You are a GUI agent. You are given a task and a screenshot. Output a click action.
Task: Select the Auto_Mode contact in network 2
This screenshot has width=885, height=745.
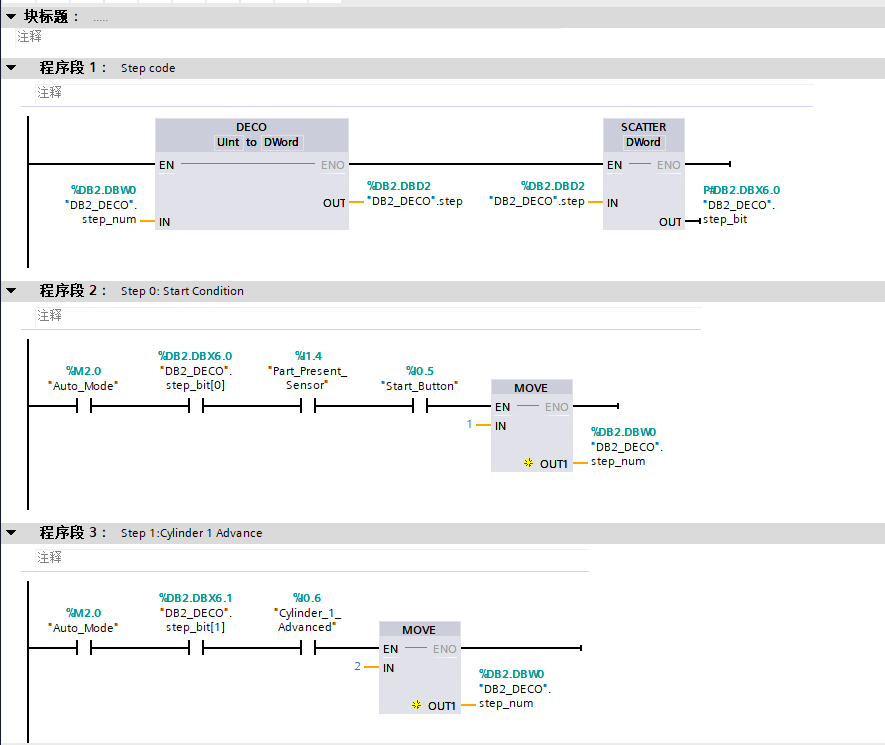(x=83, y=406)
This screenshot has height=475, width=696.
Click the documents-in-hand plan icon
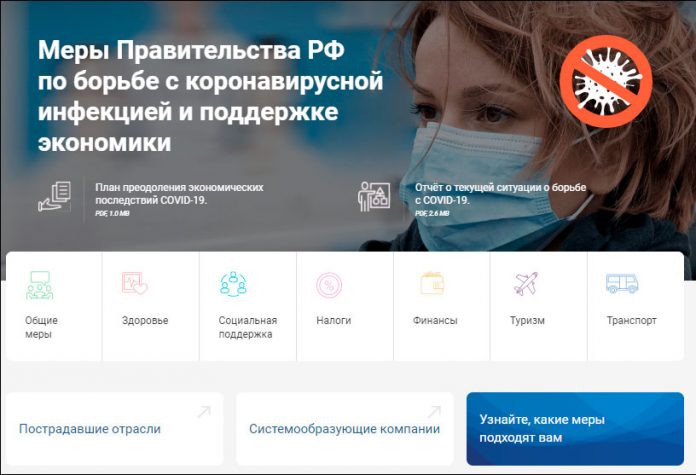tap(55, 196)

——————

Could you set down nothing but the lines from the one containing "Task: Select the" through the last line of the records above, both ends included, exactly as given and free of pictures?

Task: Select the Auto_Mode contact in network 2
This screenshot has width=885, height=745.
(x=83, y=406)
This screenshot has height=475, width=696.
Click the documents-in-hand plan icon
tap(55, 196)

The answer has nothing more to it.